Terminons cette chronique en mettant en garde les parents : Malgré un sujet « alléchant » et un traitement plus que simpliste, LE PERE NOEL CONTRE LES MARTIENS n'est pas le film idéal pour scotcher vos enfants et ainsi vous offrir une paix chèrement méritée. Son traitement laborieux et sa crétinerie omniprésente en font juste un spectacle abêtissant d'une qualité indiscutablement mauvaise. Ajoutons par ailleurs qu'il n'est pas évident que nos chères têtes blondes, même les plus éveillées, soient à même de goûter l'hommage à Russ Meyer qu'a fait le Père Noël en nommant l'un de ses rennes Vixen !
La médiocrité n'étant pas un rempart à la commercialisation, LE PERE NOEL CONTRE LES MARTIENS se voit édité chez nous après avoir déjà fait l'objet d'un disque aux Etats-Unis. Pour la France, c'est Bach Films qui régale et nous concocte une édition DVD toute aussi étrange que le métrage… L'image nous est proposée au ratio d'origine 1.33 et bénéficie donc fort logiquement d'un encodage en 4/3. La qualité de ce transfert est toutefois très discutable. L'âge et l'amateurisme du film de Webster laissaient bien évidemment présager d'une copie sale, délavée et bourrée de défauts. Sur ce plan, l'acheteur sera gâté et pourra même, cerise sur le gâteau, profiter de magnifiques bugs numériques ! Bien qu'ils ne soient pas trop nombreux, ceux-ci se matérialisent assez régulièrement sous une forme originale pour ne pas dire expérimentale. La nature peu commune de ces problèmes d'encodage rend la description malaisée et c'est pourquoi nous nous contenterons d'en parler comme d'une «traînée de pixels colorés sacrifiant la partie basse de l'écran quelques secondes durant». Ne dramatisons pas toutefois et, même s'il est regrettable que le travail n'ait pas été plus soigné, contentons-nous de dire que le film est «regardable» en l'état.
Du côté des pistes sonores, Bach marque un point puisqu'il nous propose le choix entre la version originale sous-titrée et le doublage français.
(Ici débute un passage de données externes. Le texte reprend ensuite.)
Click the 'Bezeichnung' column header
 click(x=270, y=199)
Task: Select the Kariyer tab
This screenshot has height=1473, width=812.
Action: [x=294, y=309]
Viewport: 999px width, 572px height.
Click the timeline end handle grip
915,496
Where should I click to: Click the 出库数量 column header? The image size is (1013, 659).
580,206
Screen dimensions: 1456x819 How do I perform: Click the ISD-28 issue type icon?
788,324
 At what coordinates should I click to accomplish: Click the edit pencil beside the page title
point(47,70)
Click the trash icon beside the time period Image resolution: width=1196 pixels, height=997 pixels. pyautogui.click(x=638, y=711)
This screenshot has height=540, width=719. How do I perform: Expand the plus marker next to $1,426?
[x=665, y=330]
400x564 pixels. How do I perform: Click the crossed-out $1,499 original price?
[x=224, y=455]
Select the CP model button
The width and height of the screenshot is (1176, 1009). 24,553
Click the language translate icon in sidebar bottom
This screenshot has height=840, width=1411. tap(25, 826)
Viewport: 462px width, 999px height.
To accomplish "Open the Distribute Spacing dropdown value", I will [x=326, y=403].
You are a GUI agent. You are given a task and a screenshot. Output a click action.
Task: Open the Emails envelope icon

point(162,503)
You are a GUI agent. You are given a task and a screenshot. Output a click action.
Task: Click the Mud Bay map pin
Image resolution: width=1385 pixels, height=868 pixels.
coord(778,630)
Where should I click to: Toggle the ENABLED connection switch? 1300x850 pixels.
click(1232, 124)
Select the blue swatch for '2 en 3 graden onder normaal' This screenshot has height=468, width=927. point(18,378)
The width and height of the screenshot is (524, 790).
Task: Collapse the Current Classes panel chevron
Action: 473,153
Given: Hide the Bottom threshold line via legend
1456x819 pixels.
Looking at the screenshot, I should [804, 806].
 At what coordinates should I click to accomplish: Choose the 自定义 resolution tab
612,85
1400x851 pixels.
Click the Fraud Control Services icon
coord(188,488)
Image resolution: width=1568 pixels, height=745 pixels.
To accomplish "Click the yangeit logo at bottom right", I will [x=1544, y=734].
Les deux pistes sont proposées en mono et disposent d'une non-dynamique à peu près équivalente. Comprenez par là que l'ensemble est audible mais parfaitement plat. La piste française se démarque cependant par son incroyable médiocrité. Les voix ajoutent au ridicule de l'ensemble et les enfants semblent avoir été doublés par un parent de Alain Dorval (doublure française de Sylvester Stallone). Le résultat peut donc décontenancer, d'autant qu'il n'est à aucun moment synchrone avec les lèvres en mouvement. Reste que le sens des mots est respecté, dans le doublage comme dans les sous-titres, et que vous pourrez donc profiter pleinement des dialogues quelque soit l'option sonore sélectionnée.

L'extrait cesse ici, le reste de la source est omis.